Ever since I started reading this forum, that was one of the books I wrote down to get and almost did yesterday as I was out shopping w/my neighbor for her kids. But kid's present shopping can wear a body out & so we never made it to the mall where our closest book store is. I think I'll have a hard time getting him to read it with me, though. Maybe he'll say he'll read it but I'm pretty sure it won't be w/me. It's kinda making me mad that I'm the one doing all the leg work & work period on this & he's not doing anything but I know he wallowing in his own self pity so I guess I'll just wait it out & read. I wouldn't even know how to approach him about doing it together as we are right now....roommates.


----------



## I'mDoneIthink (Dec 14, 2009)

Ok...I ordered the book thinking that I'd see what would happen in the next few days while it took time to ship. Stupidly while I was on the computer, I decided to check the usage on his phone because it seems like all of a sudden I've become Elvis with Suspicious Minds and lo & behold, he texted her this morning. I was shaking I was so mad. I really wanted to work on this. I don't know if what I did next was right or wrong but for my own sanity I sent him an email. It was a pretty nice email but I let him know that I knew that he texted her and that when I'd told him to stop all communication with her, I meant it and if he was going to continue to do so while lying to me at the time, to be prepared to pay half of the bills etc if he wanted to live here with me. I've not received an email back and can't even believe that that's what it's come to...emailing your husband without it being a forwarded joke or whatever. I did tell him he was my heart, always had been, always will be but I can't do this to myself anymore and that I was sorry to not showing him that in the first place. Was I reacting too fast?


----------



## Calypso (May 11, 2009)

When I found out about my H's A it took him 3 months to break it off with the OW. Then it was only because I finally went through with my treat of calling her husband and informing him of their A. Why should he be the only one who didn't know about it. That was a turning point for us. It still took months for him to get her out of his system. Now he is the one who tells me he's in it for the long haul. That he is going to do what ever it takes to make it right again. It's been over a year, and I still have some trust issues but it's getting better. Somethings I don't think I will ever forget no matter how much time passes. I can say if he is open book to you healing will come with time. It's still fresh for you and him so it's going to take him some time to let go of her. Keep the lines of communication open and I'd move back into the bedroom. Show him your willing to work it out no matter how long it takes. Forgiveness is a step in the right direction, and also starts the healing process.


----------



## I'mDoneIthink (Dec 14, 2009)

Thanks Calypso for your kind words. I'd already said I'd forgiven him but apparently all that I was trying to work on, fell on deaf ears. I'm going to my hometown Friday to get my head back on straight because I can't even look at him without wanting to cry. He knows I'm going, he knows I don't want to go but yet he's letting me drive 13 hours by myself so no, I won't be moving back into the bedroom anytime soon. We both need space and if I just go stay with a friend, it's too easy to just drive right back home into his arms. HE's gonna have to do the work now because I really can't take this anymore. He also knows how much I love him and am IN love with him but that too is falling on deaf and indifferent ears so right now as I type, my new name is I'MDONE. Of course that's subject to change as I am gullible and wishywashy but really I have to do this for me!


----------



## Calypso (May 11, 2009)

I'm sorry to hear that I know my H was the same way for awhile. It was all me having to change. Then I pointed out some things with him that I wasn't willing to settle and let slide. I've had some really big blow ups this past year. I really let him have it and what I really thought of him and the mess. 
It took him a while to see he was walking around with blinders on. That it takes both of us to make it work, and he really has done some changing for the better. I hope your H sees how much he will lose if he doesn't meet you half way. 
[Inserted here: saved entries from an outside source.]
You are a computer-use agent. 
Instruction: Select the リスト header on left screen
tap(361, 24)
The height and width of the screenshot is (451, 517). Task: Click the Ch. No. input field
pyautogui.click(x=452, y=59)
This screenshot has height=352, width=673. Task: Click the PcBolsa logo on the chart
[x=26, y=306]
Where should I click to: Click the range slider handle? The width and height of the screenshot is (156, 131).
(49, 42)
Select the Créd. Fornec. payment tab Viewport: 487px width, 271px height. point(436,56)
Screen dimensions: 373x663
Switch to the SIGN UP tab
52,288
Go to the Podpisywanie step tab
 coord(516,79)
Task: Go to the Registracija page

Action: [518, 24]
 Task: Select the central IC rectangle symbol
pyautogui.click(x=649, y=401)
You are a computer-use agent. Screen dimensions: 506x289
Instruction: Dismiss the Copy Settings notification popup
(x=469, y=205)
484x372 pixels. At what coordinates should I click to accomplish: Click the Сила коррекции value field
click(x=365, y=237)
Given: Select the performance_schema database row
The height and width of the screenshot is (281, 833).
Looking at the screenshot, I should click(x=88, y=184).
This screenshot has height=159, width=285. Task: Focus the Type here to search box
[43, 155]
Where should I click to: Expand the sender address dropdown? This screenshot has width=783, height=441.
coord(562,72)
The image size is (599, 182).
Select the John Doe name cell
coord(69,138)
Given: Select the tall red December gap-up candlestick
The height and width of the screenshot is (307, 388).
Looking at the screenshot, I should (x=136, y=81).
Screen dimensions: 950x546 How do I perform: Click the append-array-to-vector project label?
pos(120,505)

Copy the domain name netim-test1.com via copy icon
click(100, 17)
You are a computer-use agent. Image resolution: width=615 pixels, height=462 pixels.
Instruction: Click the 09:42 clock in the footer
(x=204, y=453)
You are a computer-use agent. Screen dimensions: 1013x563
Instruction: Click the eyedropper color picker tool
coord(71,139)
I would enjoy my trip and not let him know for one second you thought of or missed him. Let him start to wonder what your up to that might just get his attention. I know it did with mine I'd just not come straight home, and not call or let him know where I was. Then he would text me asking if I was coming home I would tell him simple vague answers. It did the trick got his interest.


----------



## angcakes35 (Dec 3, 2009)

I completely understand everything you are going through... I recently busted my husband having an online emotional affair with a woman who he has never met and doesn't even live in the same state.. Long story short, we are working on our problems but I check everything he does... He is into body building forums so I am constantly checking his emails, telephone records, computer forums....everything and it is exhusting. Regaining the trust is the hardest thing I have ever had to work on.. It its going to take time and effort on BOTH your parts.. Bottom line is if he wants to make the marriage work, he has to cut off ALL ties to her. You can't do it alone. If he is unwilling to do that then he is not the man for you and you def deserve much better than that.. I know its hard because I am working on it too and I love my husband and so far...knock on wood, things have been great..but its a daily process.. but he has to want it to work as much as you....as for the ultimatum...congrats ... I was too scared too at first but now, if I were to find out he was still lying... Dont let the doorknob hit you where the good lord split you.. Again...you deserve better!


----------